By Kristin M. Kraemer
The Tri-City Herald

PASCO, Wash. — Pasco fire officials have described it as a “sports car of a boat.”

It can reach speeds of 47 mph, easily maneuver through shallow water and around obstacles, and come to a complete stop within 10 feet.

Less than three months after getting City Council approval, Pasco Fire Department’s new jet boat has arrived to join its arsenal of equipment.

And the department’s certified swift-water rescue technicians aren’t wasting time getting familiar with the boat as spring temperatures inch closer to the century mark.

“We’re really excited about the opportunity that this is going to bring us, and the services that we can provide to the Tri-City region,” Assistant Chief Dave Hare said. “This is a boater community: Our biggest natural resources are our rivers, and we get a lot of people in here specifically for those rivers. It’s been a long time coming.”

The Pasco Fire Rescue boat was the idea of several firefighters who recognized the need for immediate rescue abilities on the water.

The sheriff’s offices in Benton and Franklin counties have boats that patrol Friday through Sunday and for special events. Columbia Basin Dive Rescue is volunteer based and takes some time to respond and get vessels into the water. And the Coast Guard station in Kennewick does not do search and rescue missions.

Hare says the Pasco program will enhance the good job those entities already do, by providing around-the-clock availability of a rescue boat and swimmers.

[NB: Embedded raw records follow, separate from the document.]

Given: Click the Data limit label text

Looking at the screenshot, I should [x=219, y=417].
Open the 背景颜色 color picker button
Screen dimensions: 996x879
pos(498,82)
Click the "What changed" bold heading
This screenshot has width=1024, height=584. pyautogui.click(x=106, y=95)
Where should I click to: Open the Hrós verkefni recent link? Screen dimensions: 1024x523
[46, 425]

Pasco City Council voted unanimously in February to establish a Water Rescue Program.

The staff report said it would need $200,000 the first year for capital costs, training and equipment, with $35,000 to $45,000 a year after for continued training and operations.

The $116,000 boat package included a pump, water cannon, state-of-the-art electronic equipment, high-intensity lighting, radar and a trailer.

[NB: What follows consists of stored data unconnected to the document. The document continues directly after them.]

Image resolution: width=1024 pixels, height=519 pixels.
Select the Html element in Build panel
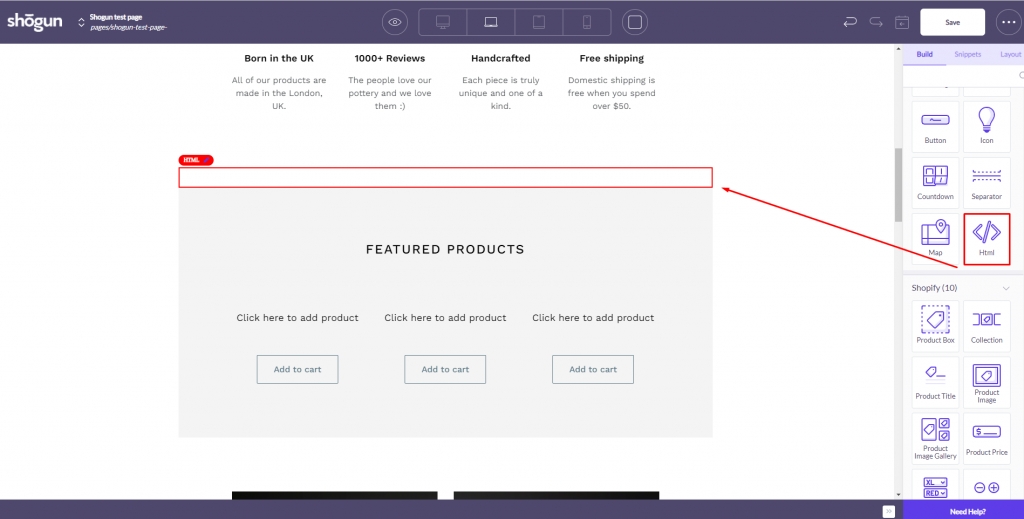[x=986, y=238]
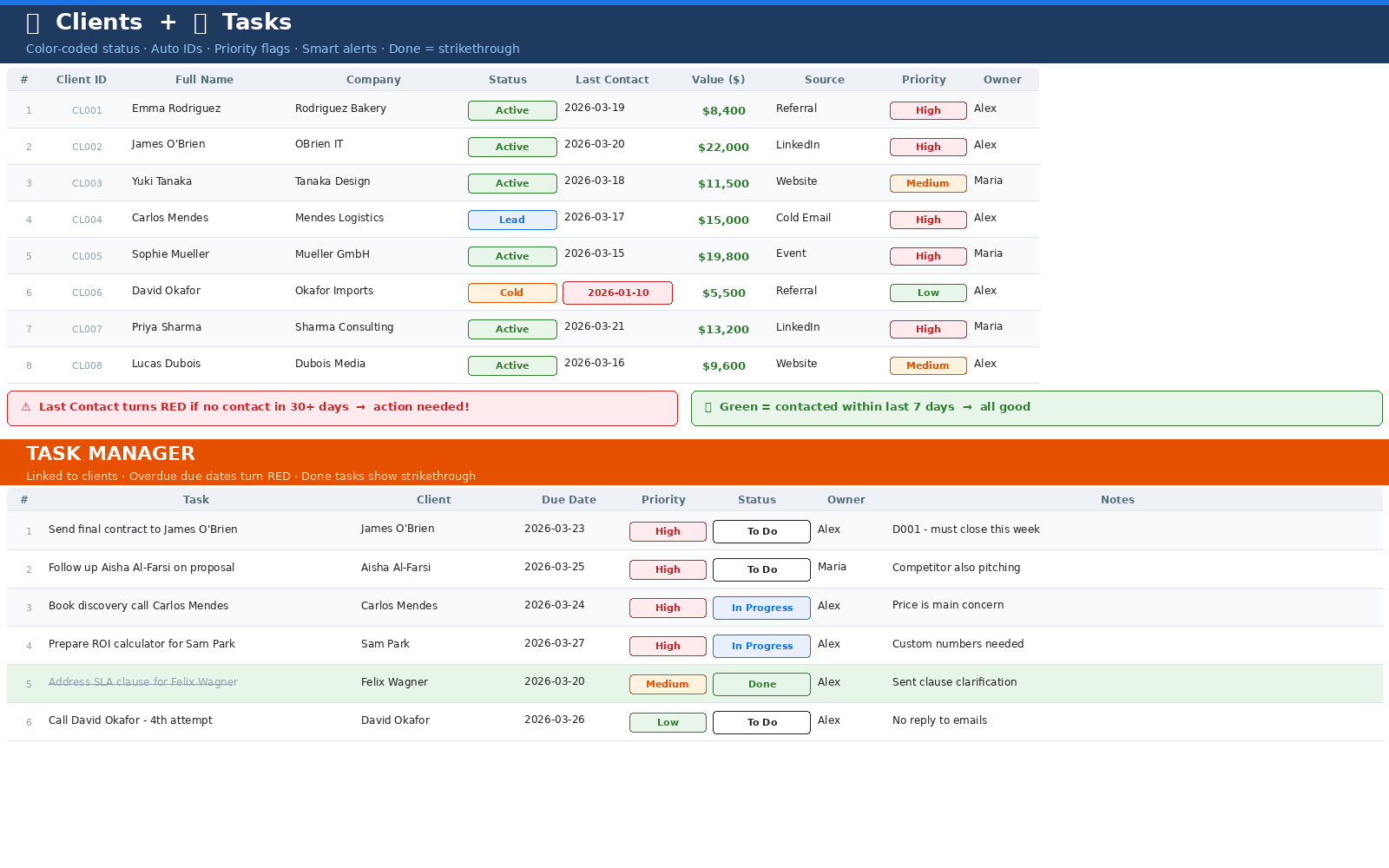Open the strikethrough Felix Wagner SLA task
This screenshot has width=1389, height=868.
(x=143, y=682)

Even though the cost of the boat was absorbed into the fire department’s existing budget, Councilman Bob Hoffmann proposed starting a community fund to supplement the program. His colleagues agreed with the idea.

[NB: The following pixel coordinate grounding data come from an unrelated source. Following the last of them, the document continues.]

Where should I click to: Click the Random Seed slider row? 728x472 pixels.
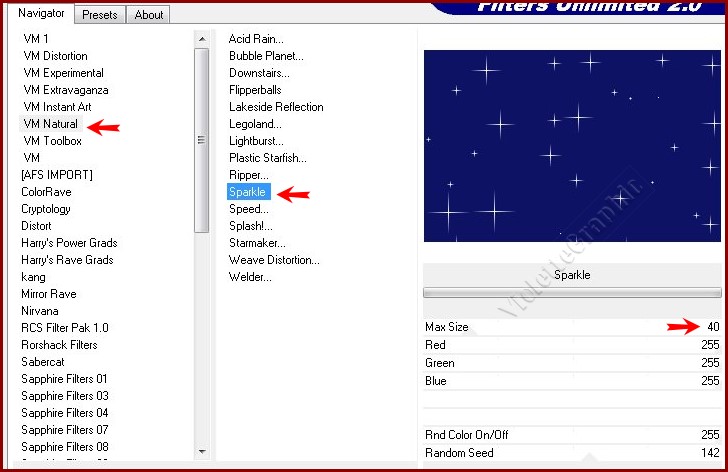pos(572,453)
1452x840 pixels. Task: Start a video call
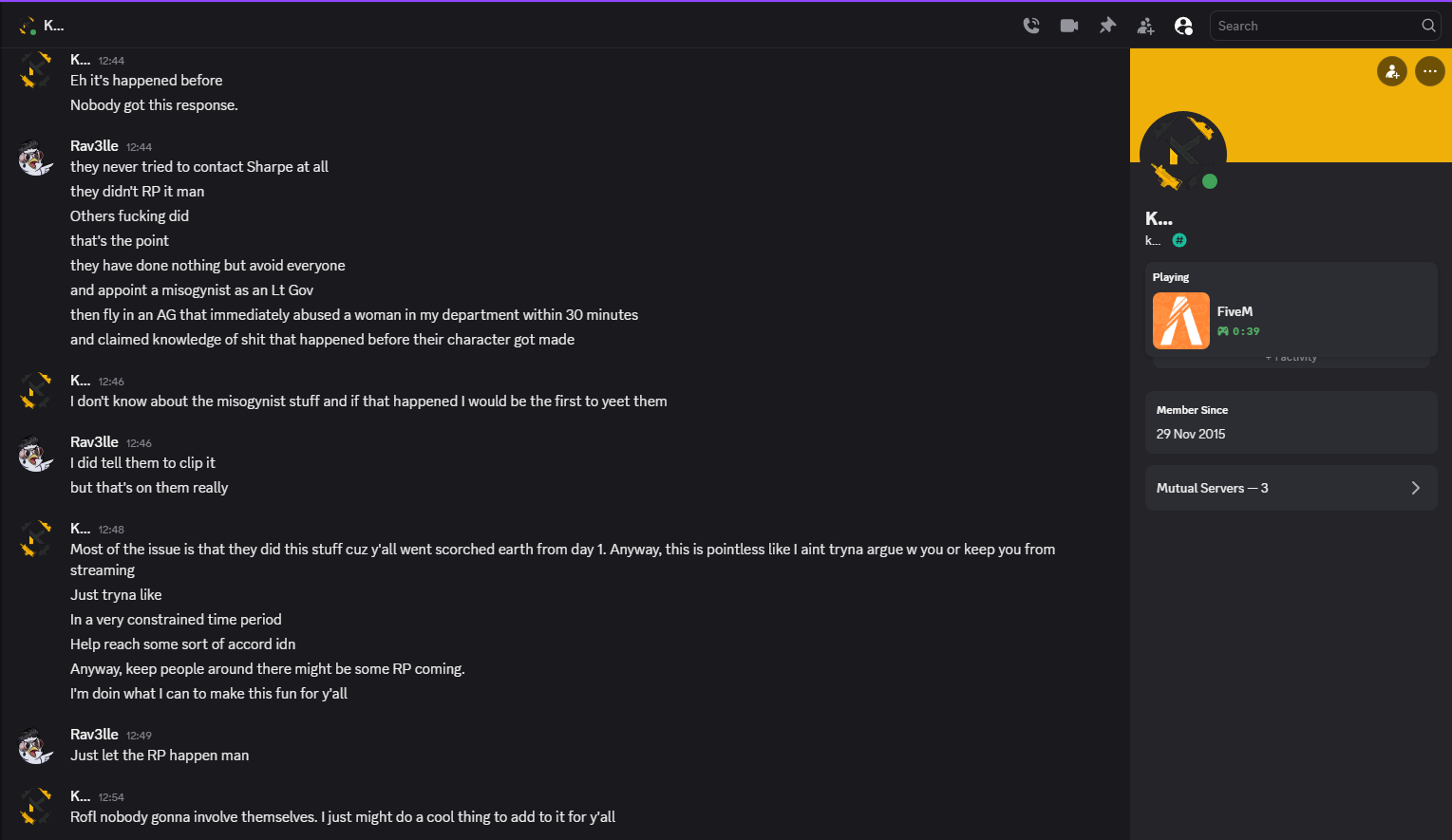coord(1069,26)
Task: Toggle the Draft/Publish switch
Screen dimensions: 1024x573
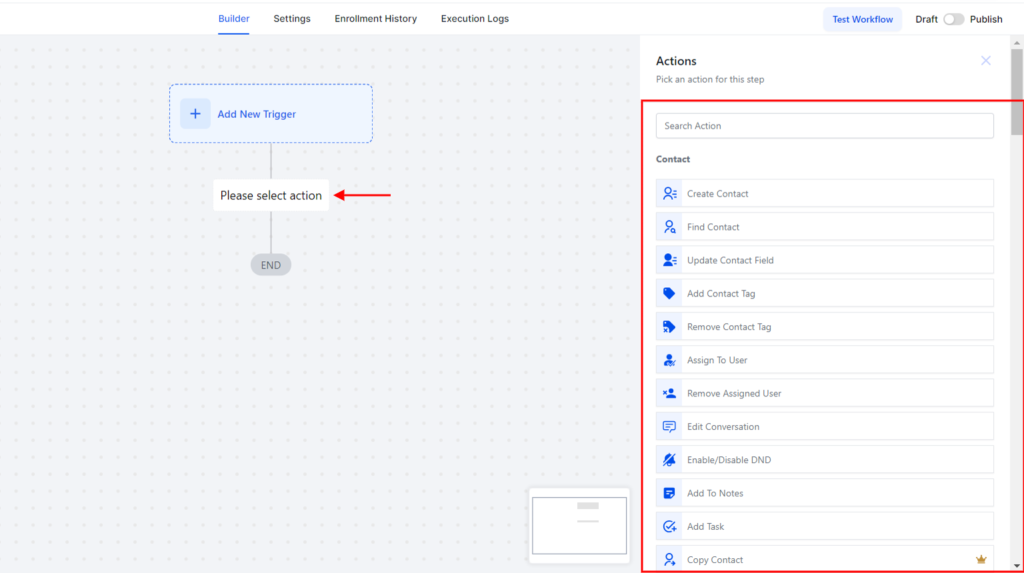Action: click(953, 19)
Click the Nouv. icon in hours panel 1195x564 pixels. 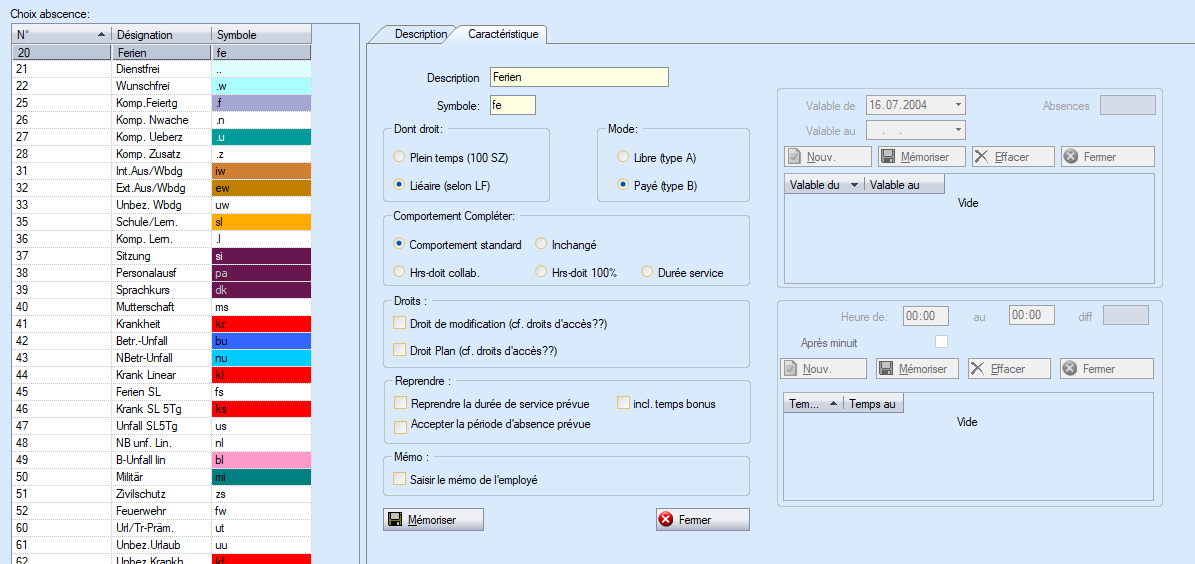click(791, 369)
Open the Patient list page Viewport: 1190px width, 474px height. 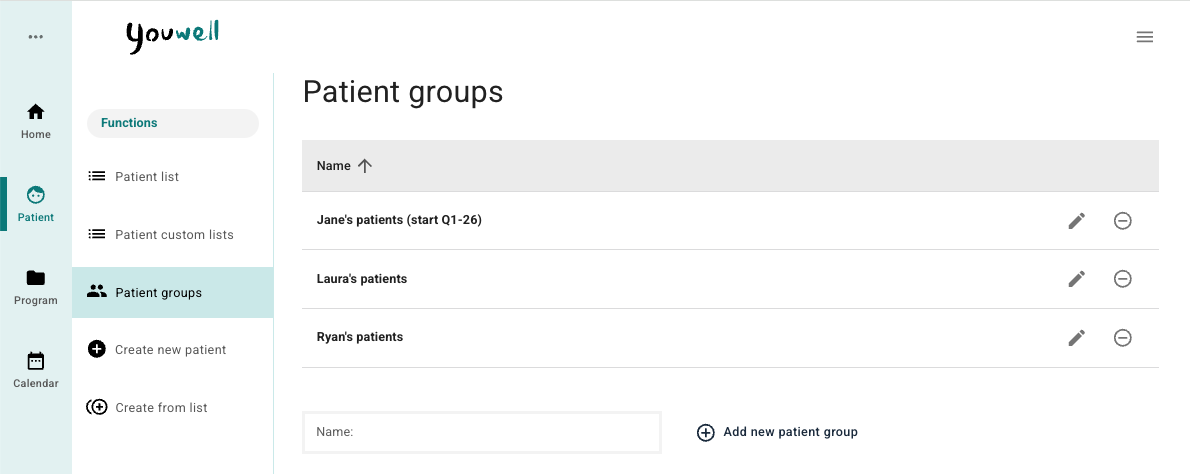click(x=147, y=177)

Hoffmann and fellow Councilman Al Yenney took the project to Pasco Kiwanis, a service organization structured to accept tax-deductible donations. Yenney is a member of Kiwanis.

Hoffmann says ideally they would have kicked off the Tri-Cities Community Fundraiser Challenge in March or April, but it took some time to work out the plan.

The goal is to raise $100,000 by July 1, with all of the money going back into the department’s vehicle fund, which was used to purchase the boat. Any donations made after the deadline, or above the target goal, will be used to buy additional equipment and educational materials for boaters.

Donors will be issued a receipt and can ask to remain anonymous.

Hoffmann, asked why people should help reimburse the city coffers, said “it proves that not every worthwhile civic project has to come out of taxpayers’ money that they didn’t participate in the decision for.”

This helps Hoffmann demonstrate that there are alternatives to just saying “yes” to another expense item, while also allowing Tri-Citians to show pride in funding a community effort.

“More and more boats are showing up. The number of incidents on the river is increasing and the value (of the rescue boat) is going to be apparent very soon,” he told the Herald.

Rogue Jet Boatworks of White City, Ore., delivered the boat Wednesday. The following day, the department’s 13 swift-water rescue technicians started training with the manufacturer.

The department has a covered mooring at Columbia Marine Center on South Fourth Avenue.

Three or four swimmers — a mix of paramedics and emergency medical technicians — will be staffed per shift at the Oregon Avenue station, and will be able to set out from the Pasco Boat Basin within 10 minutes.

The boat will respond to emergency calls on the Columbia River, the Yakima River out past West Richland, and the Snake River up to Ice Harbor Dam, Hare said.

Hare and Chief Bob Gear said the boat will not be fully operational 24/7 until 2017 because it will take time for all of the rescue swimmers to go through advanced training, so they’re prepared for extreme weather and night conditions.

The department is shooting for 70 percent availability for water-based emergencies during this boating season, with plans to assist in protecting other boaters during Water Follies.

By next year, it should be an all-hazards program. That means the boat also will provide support for wildland fires near the rivershore and hazardous material incidents on the water.

“We’re real proud of this program,” Hare said. “We think that this is going to be a huge asset to our community.”